Media Massa Berperan Penting Deteksi Dini dan Perkuat Daya Tangkal Masyarakat dari Ideologi Terorisme

FGD itu juga menghadirkan dua narasumber, yaitu pengamat terorisme Irjen (Purn) Hamli, ME, dan Wakil Ketua Dewan Pers M Agung Dharmajaya.
Dalam kesempatan itu, Hamli memaparkan peta jaringan terorisme dari hulu sampai ke hilir.
Menurut Hamli, aksi terorisme di Indonesia yang marak sejak tahun 2000-an, diawali dengan masuknya ideologi transnasional di tahun 1980-an.
“Al Qaeda masuk melalui kombatan orang-orang Indonesia yang dahulu ikut berperang di Afghanistan seperti Ali Imron, Amrozi, Umar Patek, dan Abubakar Baasyir.
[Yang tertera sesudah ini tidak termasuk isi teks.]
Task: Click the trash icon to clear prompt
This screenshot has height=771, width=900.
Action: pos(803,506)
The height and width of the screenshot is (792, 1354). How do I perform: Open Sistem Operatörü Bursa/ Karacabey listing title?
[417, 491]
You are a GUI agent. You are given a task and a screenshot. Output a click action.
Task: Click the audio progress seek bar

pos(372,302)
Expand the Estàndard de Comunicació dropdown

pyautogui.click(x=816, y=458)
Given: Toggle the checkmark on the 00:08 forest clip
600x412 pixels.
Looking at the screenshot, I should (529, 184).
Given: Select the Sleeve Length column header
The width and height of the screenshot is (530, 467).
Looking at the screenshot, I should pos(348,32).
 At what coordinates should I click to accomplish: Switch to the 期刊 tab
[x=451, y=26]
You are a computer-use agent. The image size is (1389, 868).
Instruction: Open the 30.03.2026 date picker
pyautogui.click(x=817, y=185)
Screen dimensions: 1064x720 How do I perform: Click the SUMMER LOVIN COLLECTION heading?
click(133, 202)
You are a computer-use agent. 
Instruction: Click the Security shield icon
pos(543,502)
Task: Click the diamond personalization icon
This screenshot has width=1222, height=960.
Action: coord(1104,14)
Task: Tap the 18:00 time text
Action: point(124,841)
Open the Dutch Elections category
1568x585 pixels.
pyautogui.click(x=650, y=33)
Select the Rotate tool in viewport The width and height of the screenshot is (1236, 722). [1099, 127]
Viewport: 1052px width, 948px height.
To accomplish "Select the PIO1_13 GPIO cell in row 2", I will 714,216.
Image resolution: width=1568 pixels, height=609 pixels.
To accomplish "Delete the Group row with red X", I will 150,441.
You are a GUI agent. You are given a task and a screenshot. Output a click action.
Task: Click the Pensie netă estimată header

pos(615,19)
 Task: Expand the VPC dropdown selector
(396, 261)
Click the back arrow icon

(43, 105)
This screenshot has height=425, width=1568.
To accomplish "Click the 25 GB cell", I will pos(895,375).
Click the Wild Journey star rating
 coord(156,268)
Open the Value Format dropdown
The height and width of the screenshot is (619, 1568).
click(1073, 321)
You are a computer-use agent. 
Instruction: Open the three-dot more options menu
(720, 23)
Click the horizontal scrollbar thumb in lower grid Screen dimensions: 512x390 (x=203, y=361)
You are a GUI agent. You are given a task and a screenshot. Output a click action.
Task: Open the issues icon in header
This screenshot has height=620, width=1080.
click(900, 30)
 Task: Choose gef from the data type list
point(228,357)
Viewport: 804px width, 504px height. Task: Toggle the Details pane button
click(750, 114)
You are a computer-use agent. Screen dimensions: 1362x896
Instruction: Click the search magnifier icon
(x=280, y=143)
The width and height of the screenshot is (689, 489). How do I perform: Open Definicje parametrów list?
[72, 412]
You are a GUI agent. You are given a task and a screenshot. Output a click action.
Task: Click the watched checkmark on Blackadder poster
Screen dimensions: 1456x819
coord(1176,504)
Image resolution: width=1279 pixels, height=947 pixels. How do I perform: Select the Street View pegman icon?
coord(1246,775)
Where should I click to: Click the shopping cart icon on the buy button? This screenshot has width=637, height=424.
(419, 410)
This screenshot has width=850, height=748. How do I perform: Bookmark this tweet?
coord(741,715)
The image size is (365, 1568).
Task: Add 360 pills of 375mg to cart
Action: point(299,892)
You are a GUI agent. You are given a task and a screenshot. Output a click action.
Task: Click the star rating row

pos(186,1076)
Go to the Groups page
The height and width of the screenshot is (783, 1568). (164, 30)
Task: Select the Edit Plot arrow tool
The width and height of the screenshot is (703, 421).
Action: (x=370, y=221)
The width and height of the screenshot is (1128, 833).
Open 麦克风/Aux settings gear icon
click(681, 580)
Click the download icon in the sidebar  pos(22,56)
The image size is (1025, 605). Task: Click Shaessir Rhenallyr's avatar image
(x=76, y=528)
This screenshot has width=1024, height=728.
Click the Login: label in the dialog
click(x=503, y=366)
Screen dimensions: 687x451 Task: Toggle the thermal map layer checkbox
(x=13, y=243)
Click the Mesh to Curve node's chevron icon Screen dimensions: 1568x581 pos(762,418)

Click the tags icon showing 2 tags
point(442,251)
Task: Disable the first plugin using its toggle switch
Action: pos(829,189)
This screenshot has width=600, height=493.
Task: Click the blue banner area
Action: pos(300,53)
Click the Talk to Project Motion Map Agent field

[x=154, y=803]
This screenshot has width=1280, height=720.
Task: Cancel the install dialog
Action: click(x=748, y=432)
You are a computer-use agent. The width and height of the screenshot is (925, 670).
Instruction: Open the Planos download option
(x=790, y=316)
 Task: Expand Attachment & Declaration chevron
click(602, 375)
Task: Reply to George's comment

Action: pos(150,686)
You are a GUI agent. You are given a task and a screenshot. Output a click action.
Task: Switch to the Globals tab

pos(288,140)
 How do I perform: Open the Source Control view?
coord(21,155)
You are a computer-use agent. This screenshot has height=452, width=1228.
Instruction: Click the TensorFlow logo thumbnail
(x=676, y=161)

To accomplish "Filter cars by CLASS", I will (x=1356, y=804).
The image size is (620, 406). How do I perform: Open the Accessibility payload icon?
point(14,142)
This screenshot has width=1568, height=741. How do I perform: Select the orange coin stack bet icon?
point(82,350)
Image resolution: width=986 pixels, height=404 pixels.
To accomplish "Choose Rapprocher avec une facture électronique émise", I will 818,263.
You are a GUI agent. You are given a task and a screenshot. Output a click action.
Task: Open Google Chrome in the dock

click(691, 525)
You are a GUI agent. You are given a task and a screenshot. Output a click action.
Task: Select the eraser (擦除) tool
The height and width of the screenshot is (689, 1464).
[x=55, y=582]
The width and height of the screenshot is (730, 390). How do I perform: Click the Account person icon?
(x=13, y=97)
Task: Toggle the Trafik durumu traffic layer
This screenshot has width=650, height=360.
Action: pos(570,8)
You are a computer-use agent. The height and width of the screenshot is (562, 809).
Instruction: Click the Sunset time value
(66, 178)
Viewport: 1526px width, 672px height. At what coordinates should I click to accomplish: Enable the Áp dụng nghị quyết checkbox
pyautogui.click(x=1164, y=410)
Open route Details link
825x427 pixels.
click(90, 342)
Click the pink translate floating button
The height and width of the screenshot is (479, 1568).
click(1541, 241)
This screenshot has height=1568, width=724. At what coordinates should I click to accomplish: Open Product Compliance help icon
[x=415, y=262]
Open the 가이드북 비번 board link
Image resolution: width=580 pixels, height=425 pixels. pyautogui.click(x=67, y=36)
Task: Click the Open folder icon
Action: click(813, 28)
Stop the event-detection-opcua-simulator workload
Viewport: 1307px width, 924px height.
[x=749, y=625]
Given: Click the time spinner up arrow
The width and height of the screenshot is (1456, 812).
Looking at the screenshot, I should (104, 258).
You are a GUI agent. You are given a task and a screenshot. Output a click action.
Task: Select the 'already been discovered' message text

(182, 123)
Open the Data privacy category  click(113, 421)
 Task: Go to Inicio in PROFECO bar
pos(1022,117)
Mereka inlah yang menjadi cikal bakal Jemaah Islamiyah (JI) di Indonesia,” katanya.
Selain Al Qaeda, kemudian juga masuk Ikhwanul Muslimin, Hizbut Tahrir, Salafi, dan kemudian terakhir adalah Islamic State of Iraq dan Syria (ISIS).
Sementara itu, Wakil Ketua Dewan Pers M Agung Dharmajaya mengatakan Dewan Pers memiliki konsen besar ketika ada kejadian terorisme sebelum tahun 2015.
Oleh karena itu, menurut Agung, Dewan Pers pada tahun 2015 membuat pedoman peliputan aksi terorisme.
“Pers harus melihat aksi terorisme itu seperti apa dan bagaimana berita atau liputan. Soalnya kadang-kadang pers maksudnya baik tapi menyampaikan salah,” ujar Agung.
Media massa bisa berperan dalam deteksi dini dan memperkuat daya tangkal masyarakat dari penyebaran ideologi radikal terorisme.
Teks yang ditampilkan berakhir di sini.